Sage Therapeutics has announced the discontinuation of dalzanemdor (formerly SAGE-718) development for Huntington's disease (HD) following the Phase 2 DIMENSION study's failure to meet its primary endpoints. The trial aimed to assess the drug's efficacy in improving cognitive impairment associated with HD, a critical unmet need in managing the disease.
The DIMENSION study was a 12-week, randomized, double-blind, placebo-controlled trial involving 189 participants with HD. Participants were administered dalzanemdor to evaluate its impact on cognitive function, measured by tests such as the Symbol Digit Modality Test (SDMT). The SDMT assesses attention, visual processing, working memory, and thinking speed. While dalzanemdor was generally safe and well-tolerated, results indicated no significant cognitive improvements compared to the placebo group.
"Medications targeted at cognitive changes could have a massive benefit for people with HD, such as helping them to maintain work performance and keep their jobs longer, which could expand working years for some people to defray the financial burden of HD," according to HD Buzz.

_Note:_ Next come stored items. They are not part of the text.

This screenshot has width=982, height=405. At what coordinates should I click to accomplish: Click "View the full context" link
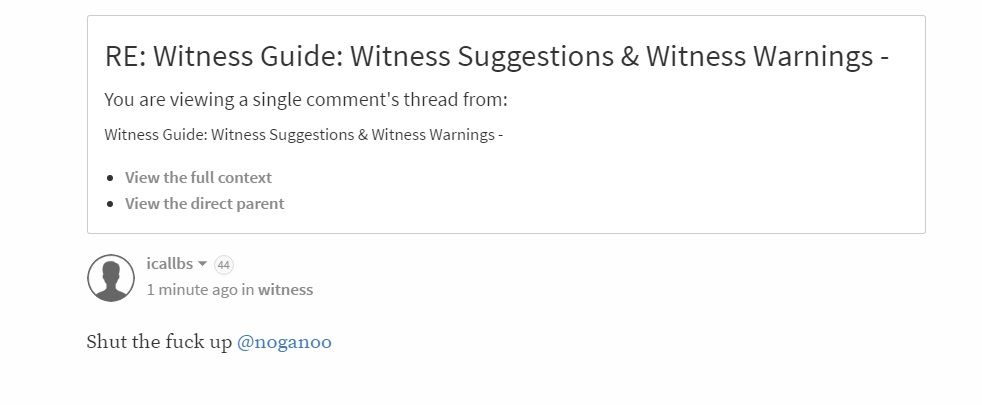click(x=198, y=177)
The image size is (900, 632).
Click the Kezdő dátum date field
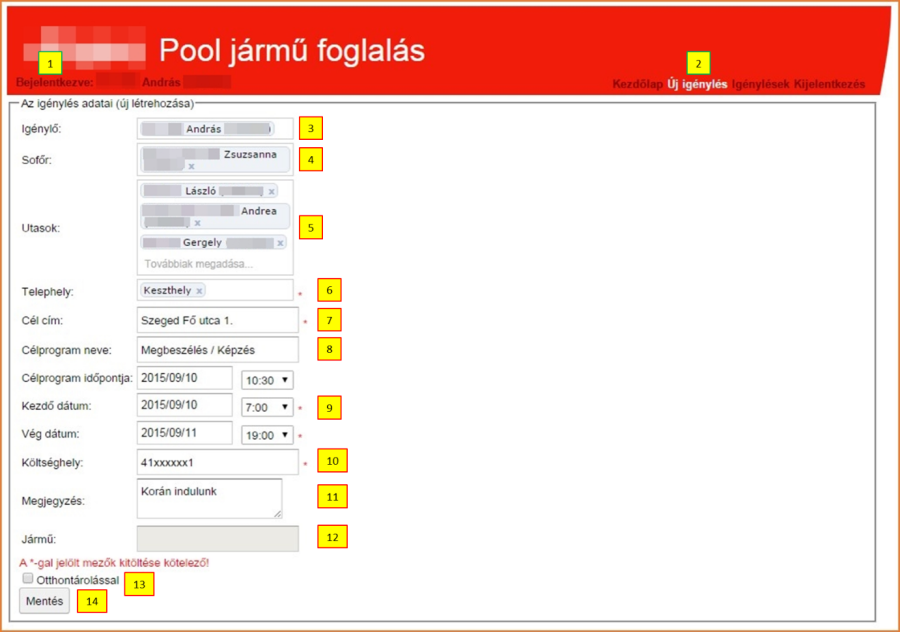185,408
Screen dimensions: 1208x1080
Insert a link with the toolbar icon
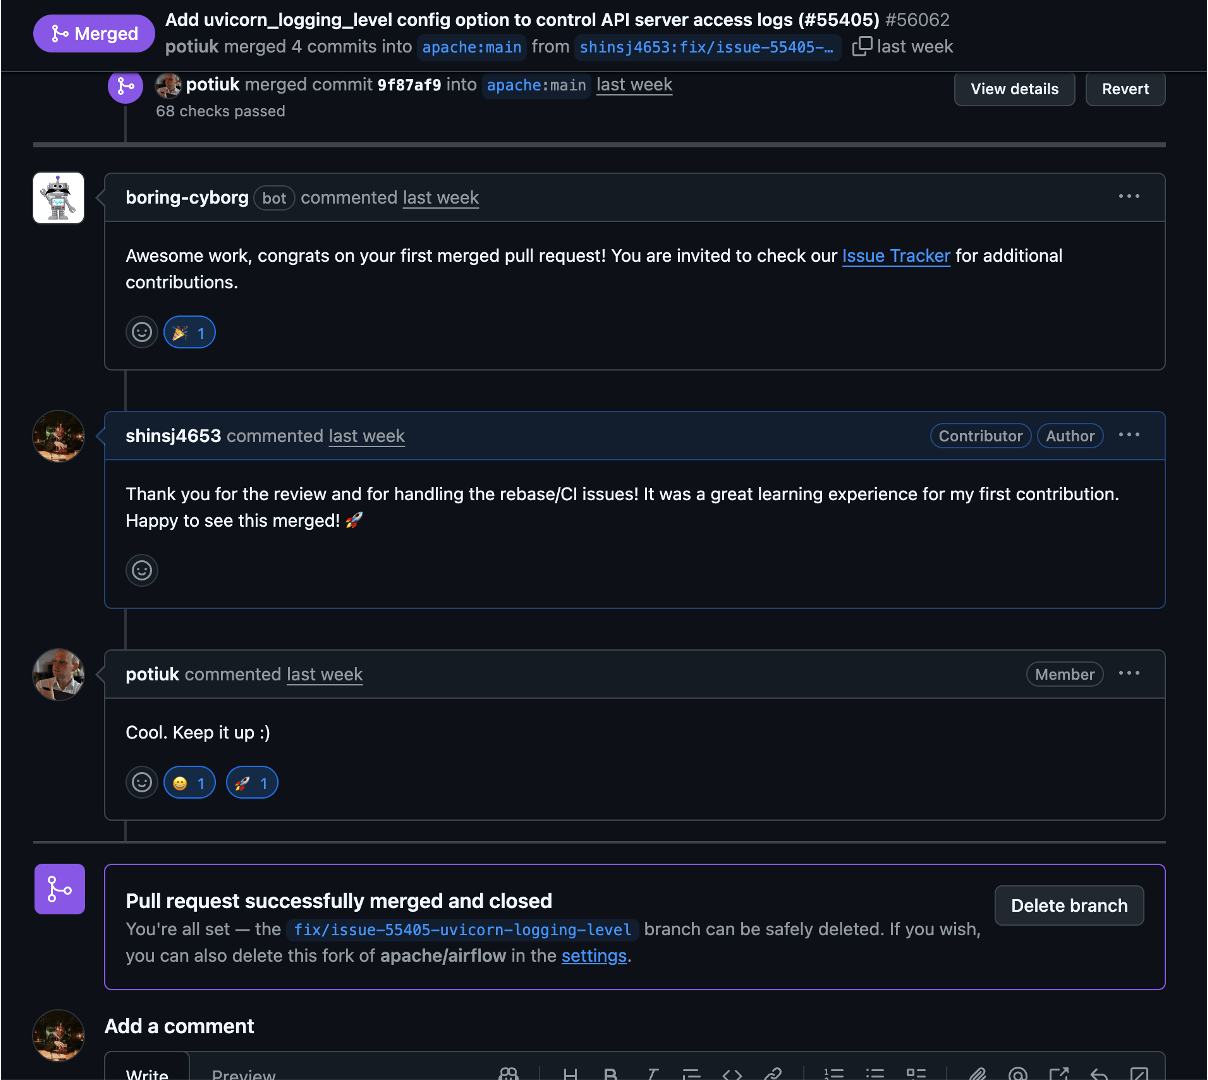(x=773, y=1074)
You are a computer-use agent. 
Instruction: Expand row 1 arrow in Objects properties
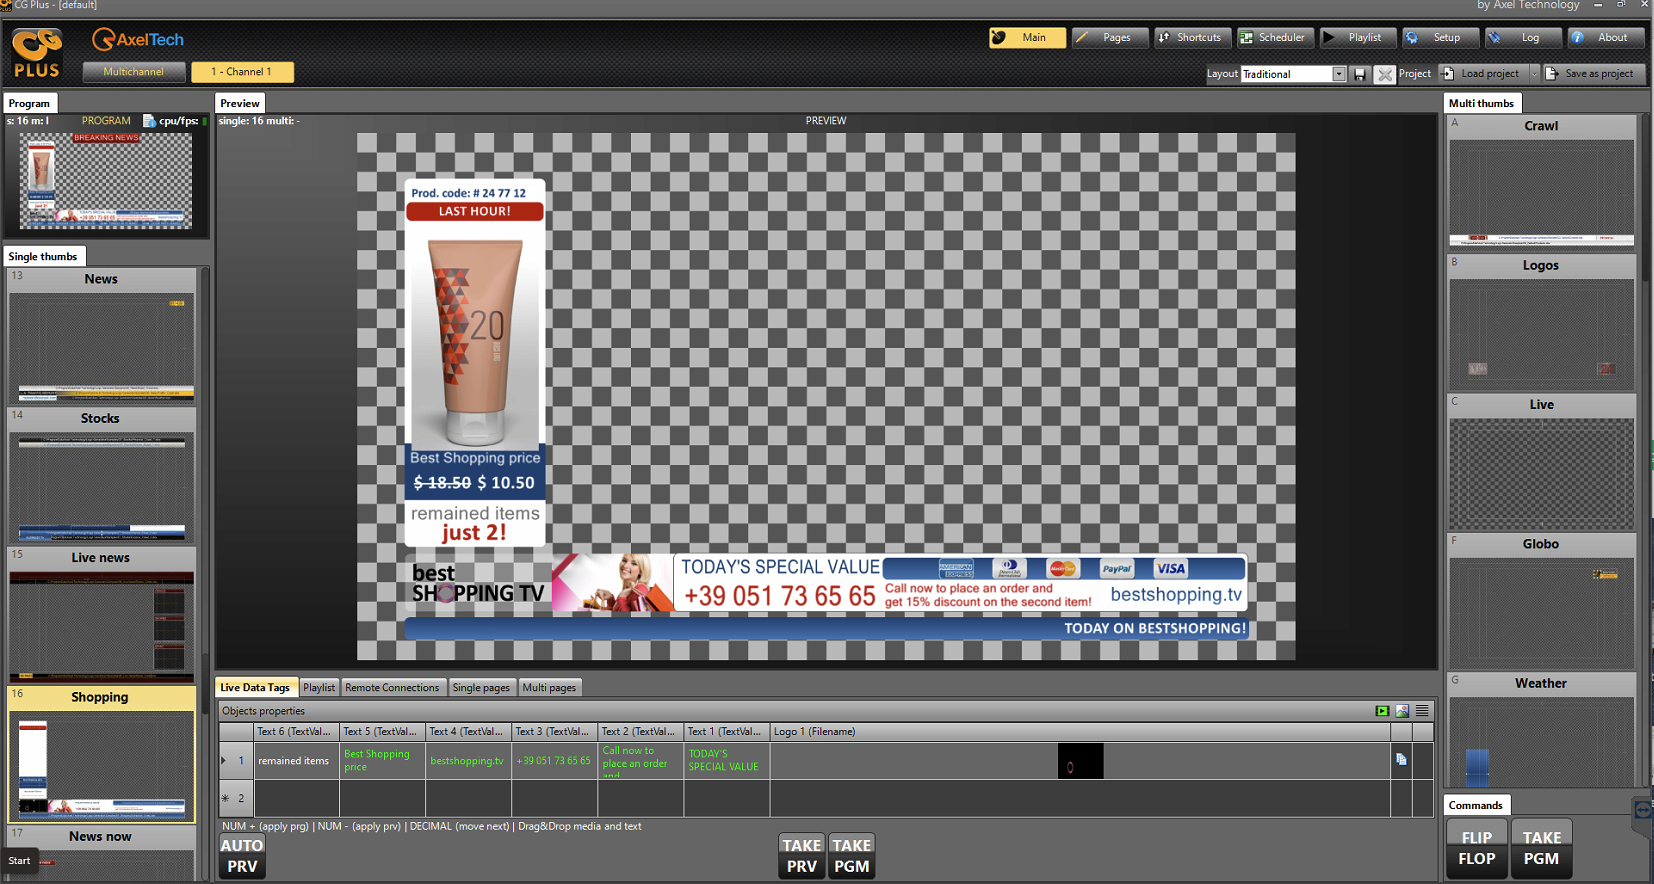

Previously, dalzanemdor had also failed to meet clinical endpoints in trials for Parkinson's and Alzheimer's diseases. These trials showed that participants taking dalzanemdor did not have meaningful differences in thinking tests compared to those on a placebo.
Despite this setback, researchers emphasize the importance of the data collected during the DIMENSION trial. The data can provide valuable insights into the cognitive changes associated with HD progression and inform the design of future clinical trials and drug development strategies. The use of cognitive assessment tools like the HD-CAB and SDMT in trials like DIMENSION demonstrates the feasibility of objectively measuring cognitive changes in HD patients.
There are over 60 companies working in the HD space right now. There are 13 clinical studies currently recruiting for HD and many more are being planned. We heard very positive clinical trial updates from four companies just this year for potential disease-modifying drugs.
While the discontinuation of dalzanemdor is disappointing for the HD community, it underscores the challenges in developing effective treatments for cognitive impairment in neurodegenerative diseases. The Huntington’s Disease Society of America (HDSA) hosted a recent meeting with the US Food and Drug Administration (FDA), highlighting the urgent need for therapies addressing cognitive symptoms in HD. The HD community remains committed to supporting ongoing research efforts and advocating for the development of innovative treatments.